Every project I touch has a flake.nix. Notes on why that habit holds up even better in an era where coding agents need to run my tools, not just edit my code.

Every project I touch now has a flake.nix at its root. The only thing I install on a new machine is Nix itself. Everything else — Bun, cargo, xcodegen, flyctl, doppler, a specific Python — lives in a flake that nix develop drops me into.

The habit started as a reaction to my own laptop becoming a museum of half-broken tool versions. It's held up even better as AI coding agents have joined the loop.

The setup

All my projects live under ~/devjon/projects, and every one has its own flake.nix describing the exact shell it needs. A small web project looks like this:

devShells.default = pkgs.mkShell {
  buildInputs = with pkgs; [
    git just doppler
    bun
    uv
    flyctl
    tmux
  ];
};

An iOS + web hybrid pulls in xcodegen, cocoapods, libimobiledevice. A Rust + onchain project pulls in foundry via an overlay. Each shell is just a list, and I can read exactly what the project needs without guessing.
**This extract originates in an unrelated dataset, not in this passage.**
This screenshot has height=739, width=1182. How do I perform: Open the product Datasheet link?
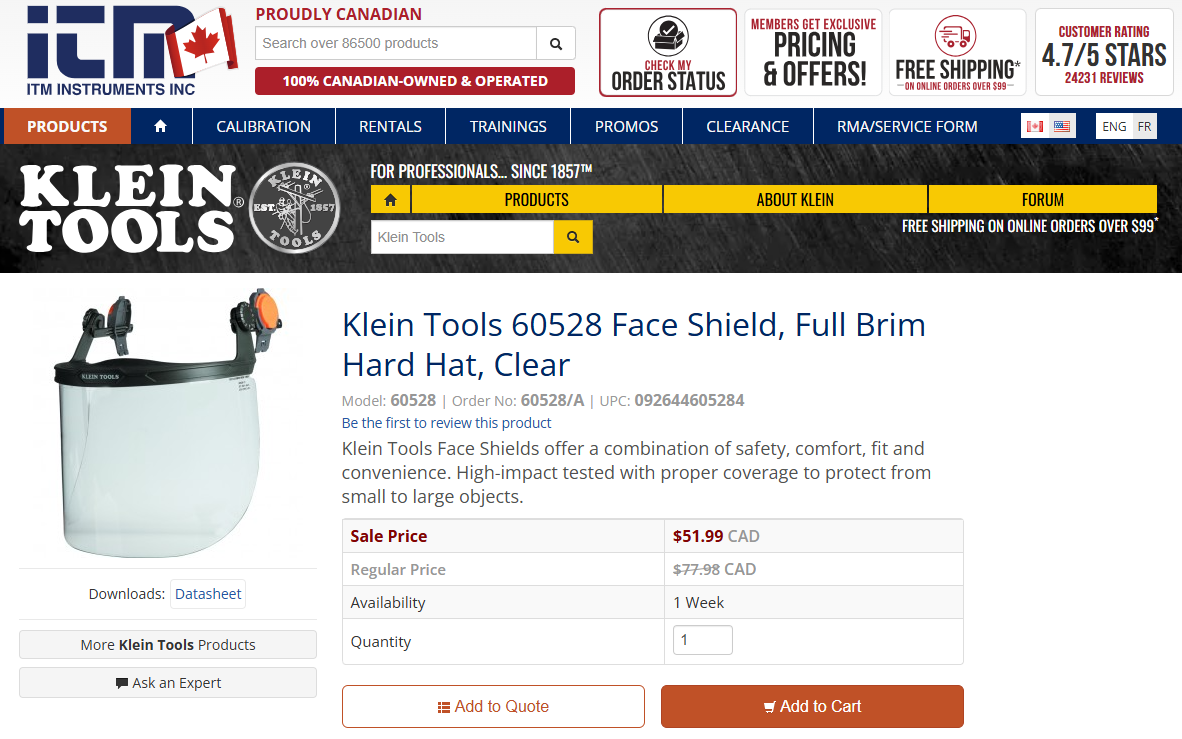pyautogui.click(x=207, y=593)
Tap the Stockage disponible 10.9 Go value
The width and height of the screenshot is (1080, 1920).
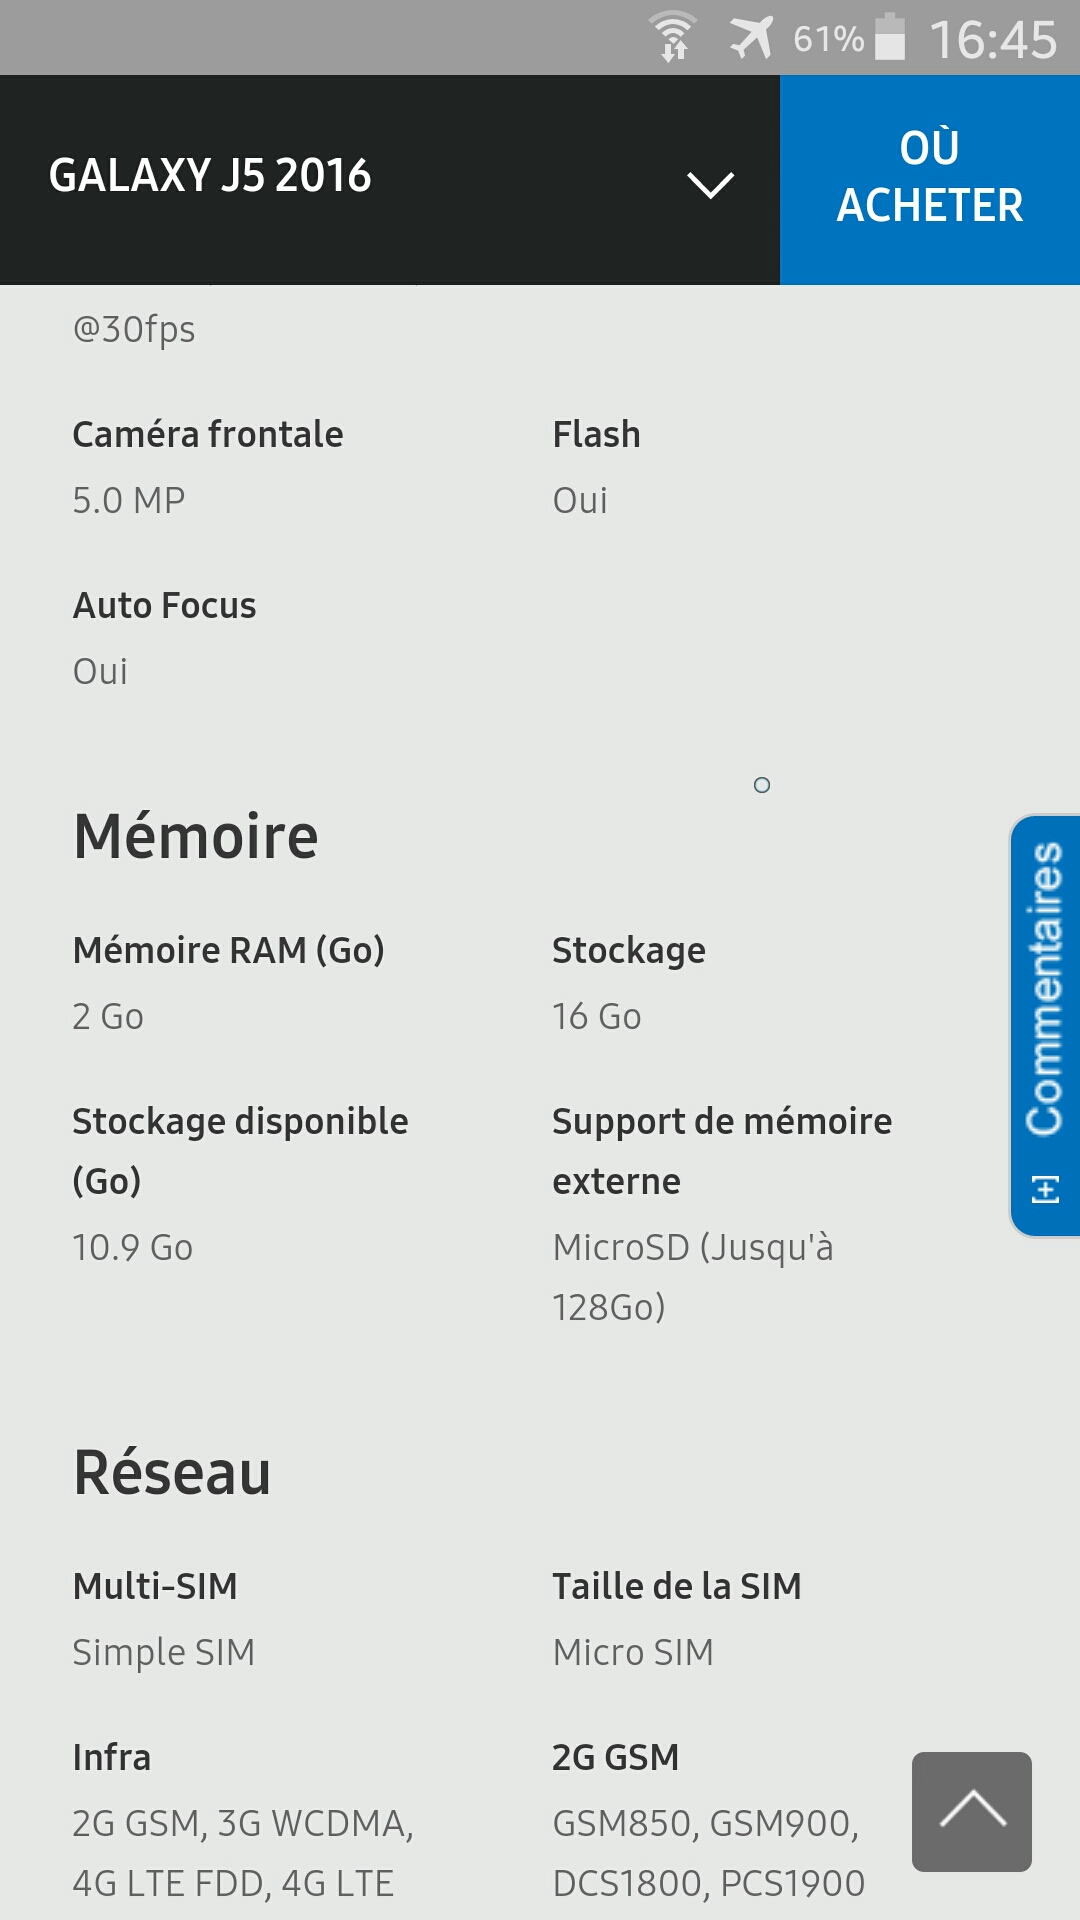(131, 1246)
My zsh config lives in ~/devjon/configs/shells, and every flake's shellHook re-execs zsh pointing at one of those ZDOTDIRs:

shellHook = ''
  if [ ! "$SHELL" = "$(command -v zsh)" ]; then
    export ZDOTDIR="$HOME/devjon/configs/shells/mini.local"
    exec zsh
  fi
'';

Every project gets the same prompt, keybindings, and syntax highlighting — without any of that living in the project's own flake.

Why this matters more now

A couple of years ago, pinned tool versions were a nice-to-have. With agents writing code across many projects, it's a different shape of important.
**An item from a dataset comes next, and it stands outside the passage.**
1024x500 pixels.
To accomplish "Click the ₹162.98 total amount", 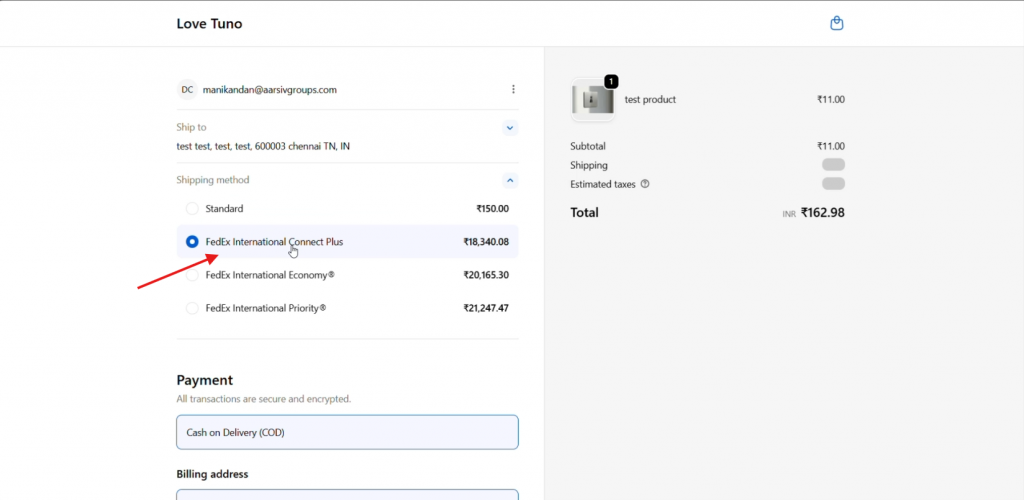I will coord(822,212).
  • Agents run tools, not just edits. A coding agent calling bun run build or cargo test needs the right versions available. A flake guarantees that, regardless of the machine — or container — the agent is running in.
  • Agents aren't great at reading install instructions. A README that says "install Xcode Command Line Tools, brew install libimobiledevice, nvm use 22, pip install uv" is a gauntlet. A nix develop entrypoint is a single instruction the agent (and I) can always take.
  • Divergence is expensive. If agent-authored code assumes Node 22 but my machine has 18, the bug lives in two places. Pinning the shell means the agent and I are always looking at the same world.

What I still want to fix

A few rough edges. Darwin evaluation is slow on the first run — a first nix develop on a fresh machine can take a while. Flake locks drift across projects unless I remember to refresh them. And each project's flake.nix has enough repetition that a shared mkShell helper would pay for itself.

But on the whole: Nix has done more to quiet my setup than any other tool. I type nix develop, the shell spins up, and I stop thinking about toolchain.